Writing legible JuMP models

I maintain a few large integer programming routines using the Python OR-Tools package. I have grown quite attached to the following code style, which breaks the compilation of the larger optimization problem into self-contained steps. Notice how the __init__ method serves as a “table of contents” for the overall compilation sequence:

(This isn’t a working example, just an illustration of style using a contrived problem class.)

from ortools.linear_solver import pywraplp


class BookshelfOptimizationProblem:
    """
    A class for the bookshelf optimization problem, with input data a, b, 
    and c, and decision variables x, y, and z.
    """

    # Global "config" options I don't want the user to mess with
    SOLVER_NAME = "SCIP"
    SOLVER_SHOW_OUTPUT = False
    SOLVER_TIME_LIMIT = 600

    def __init__(self, a, b, c) -> None:
        """
        Initialize an instance of of the bookshelf optimization problem.
        """
        self.a = a
        self.b = b
        self.c = c

        self.validate_input_data()
        self.initialize_solver()
        self.generate_decision_variables()
        self.generate_shelf_width_constraints()
        self.generate_shelf_height_constraints()
        self.generate_alphabetical_order_constraints()
        self.generate_objective_function()

    def solve(self, filename):
        self.optimize()
        self.validate_solution()
        self.save_solution_as_csv(filename)

    def validate_input_data(self):
        "Assert that a, b, and c have correct dimensions, bounds, etc"
        pass

    def initialize_solver(self):
        "Initialize the MILP solver."
        self.milp_solver = pywraplp.Solver.CreateSolver(self.SOLVER_NAME)
        self.milp_solver.SetTimeLimit(self.SOLVER_TIME_LIMIT * 1000)
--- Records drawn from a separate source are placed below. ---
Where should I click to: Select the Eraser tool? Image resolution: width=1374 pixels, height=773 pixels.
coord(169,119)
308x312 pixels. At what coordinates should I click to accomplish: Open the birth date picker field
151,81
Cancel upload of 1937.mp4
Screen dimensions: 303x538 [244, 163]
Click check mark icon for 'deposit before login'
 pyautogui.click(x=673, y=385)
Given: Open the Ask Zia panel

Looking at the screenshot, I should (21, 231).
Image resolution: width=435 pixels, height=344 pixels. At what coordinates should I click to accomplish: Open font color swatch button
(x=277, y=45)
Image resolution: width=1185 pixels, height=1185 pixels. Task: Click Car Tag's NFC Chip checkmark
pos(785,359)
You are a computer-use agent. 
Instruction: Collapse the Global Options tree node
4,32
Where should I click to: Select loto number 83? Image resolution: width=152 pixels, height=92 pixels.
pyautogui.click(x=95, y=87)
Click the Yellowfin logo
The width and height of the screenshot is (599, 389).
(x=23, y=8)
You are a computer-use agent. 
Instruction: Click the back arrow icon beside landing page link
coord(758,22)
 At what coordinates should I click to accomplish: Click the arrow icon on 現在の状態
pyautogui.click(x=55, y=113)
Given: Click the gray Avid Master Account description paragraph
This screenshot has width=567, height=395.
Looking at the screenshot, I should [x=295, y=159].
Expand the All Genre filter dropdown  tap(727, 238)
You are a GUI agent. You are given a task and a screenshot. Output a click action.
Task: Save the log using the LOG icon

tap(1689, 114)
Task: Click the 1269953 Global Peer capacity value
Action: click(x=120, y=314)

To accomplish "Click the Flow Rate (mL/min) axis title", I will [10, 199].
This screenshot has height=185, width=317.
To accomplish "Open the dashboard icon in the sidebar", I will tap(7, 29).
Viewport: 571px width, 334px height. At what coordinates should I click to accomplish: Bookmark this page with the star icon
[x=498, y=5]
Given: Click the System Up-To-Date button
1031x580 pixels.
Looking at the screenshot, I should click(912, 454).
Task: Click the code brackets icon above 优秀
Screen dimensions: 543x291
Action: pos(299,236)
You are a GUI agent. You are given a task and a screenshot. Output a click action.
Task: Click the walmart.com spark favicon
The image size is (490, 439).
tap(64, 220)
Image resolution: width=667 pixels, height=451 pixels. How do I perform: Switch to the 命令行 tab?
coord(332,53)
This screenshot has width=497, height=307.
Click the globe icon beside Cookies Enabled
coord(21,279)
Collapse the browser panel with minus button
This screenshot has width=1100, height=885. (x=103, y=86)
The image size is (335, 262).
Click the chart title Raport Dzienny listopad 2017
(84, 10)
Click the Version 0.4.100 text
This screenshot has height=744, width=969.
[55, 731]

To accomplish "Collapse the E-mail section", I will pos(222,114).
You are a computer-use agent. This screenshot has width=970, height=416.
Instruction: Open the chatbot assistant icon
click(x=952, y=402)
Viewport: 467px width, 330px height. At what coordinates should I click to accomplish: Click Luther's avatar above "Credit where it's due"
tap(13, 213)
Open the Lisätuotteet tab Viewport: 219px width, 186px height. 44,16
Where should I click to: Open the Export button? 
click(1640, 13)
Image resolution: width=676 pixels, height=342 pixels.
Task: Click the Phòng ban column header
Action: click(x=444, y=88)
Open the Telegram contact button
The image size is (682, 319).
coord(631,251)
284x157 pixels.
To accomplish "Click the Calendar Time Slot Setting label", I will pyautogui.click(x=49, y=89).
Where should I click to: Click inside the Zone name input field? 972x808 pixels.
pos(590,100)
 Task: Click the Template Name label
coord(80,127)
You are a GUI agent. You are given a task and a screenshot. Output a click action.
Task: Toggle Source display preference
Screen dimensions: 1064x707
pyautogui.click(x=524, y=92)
    def generate_decision_variables(self):
        "Generate the decision variables, with sizes inferred from the input data."
        self.x = [self.milp_solver.BoolVar(
            f"x[{i}]") for i in range(len(self.a))]
        # self.y = ...
        # self.z = ...
        self.some_helpful_expression = f(self.x, self.y, self.a, ...)

    def generate_shelf_width_constraints(self):
        self.milp_solver.Add(sum(self.x) <= sum(self.b))

    def generate_shelf_height_constraints(self):
        pass

    def generate_alphabetical_order_constraints(self):
        pass

    def generate_objective_function(self):
        """
        Construct the objective function. This docstring includes some information
        about why this objective function was selected.
        """
        self.milp_solver.Minimize(sum(self.x) - self.some_helpful_expression)

    def optimize(self):
        "Solve the MILP using the backend defined in `self.SOLVER_NAME`."
        print(f"Solving problem using backend {self.SOLVER_NAME}.")
        if self.SOLVER_SHOW_OUTPUT:
            self.milp_solver.EnableOutput()
        else:
            self.milp_solver.SuppressOutput()
        status = self.milp_solver.Solve()
        return status

    def validate_solution(self) -> None:
        "Double check that the current solution satisfies certain derived properties."
        pass

    def save_solution_as_csv(self, filename):
        pass


if __name__ == "__main__":
    a = [1, 2, 3, 4, 5]
    b = [1, 2, 3, 4, 5]
    c = [1, 2, 3, 4, 5]

    problem = BookshelfOptimizationProblem(a, b, c)
    problem.solve("out.csv")

With JuMP and its dependence on macros such as @variable, I find myself using a much more linear coding style, which makes it harder to isolate problems or swap out components. The above code might “translate” to (again, not a working example):

import JuMP, SCIP

# Global "config" options I don't want the user to mess with
const SOLVER_NAME::String = "SCIP"
const SOLVER_SHOW_OUTPUT::Bool = false
const SOLVER_TIME_LIMIT::Int = 600

"Assert that a, b, and c have correct dimensions, bounds, etc"
function isvalidinputdata(a, b, c)
    return true
end

validatesolution(x, y, z) = ...
tocsv(x, y, z) = ...

function solvebookshelf(a, b, c, filename)
    # validate_input_data
    @assert isvalidinputdata(a, b, c)

    # initialize_solver
    model = Model(SCIP.Optimizer) # if SOLVER_NAME ...
    if !SOLVER_SHOW_OUTPUT
        set_silent(model)
    end

    # generate_decision_variables
    @variable(model, x[1:length(a)], Bin)
    @variable(model, y, ...)
    @variable(model, z, ...)
    @expression(model, some_helpful_expression, ...)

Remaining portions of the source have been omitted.